**Aim of the exercise**
From the records below, set down exactly the lines starting with the line that contains "Where should I click to: Switch" and going on through the line that contains "Task: Toggle the". Nothing else is wanted.
-------- Data for processing
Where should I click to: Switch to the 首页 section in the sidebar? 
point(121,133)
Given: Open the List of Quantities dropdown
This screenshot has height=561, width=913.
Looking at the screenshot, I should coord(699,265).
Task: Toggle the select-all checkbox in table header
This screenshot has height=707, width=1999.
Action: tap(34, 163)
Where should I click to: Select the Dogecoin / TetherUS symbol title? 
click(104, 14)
----------------
-------- Data for processing
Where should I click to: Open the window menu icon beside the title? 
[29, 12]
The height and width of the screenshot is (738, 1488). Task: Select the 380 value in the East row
----------------
**Result of this task**
Where should I click to: Switch to the 首页 section in the sidebar? 
point(121,133)
Given: Open the List of Quantities dropdown
This screenshot has height=561, width=913.
Looking at the screenshot, I should coord(699,265).
Task: Toggle the select-all checkbox in table header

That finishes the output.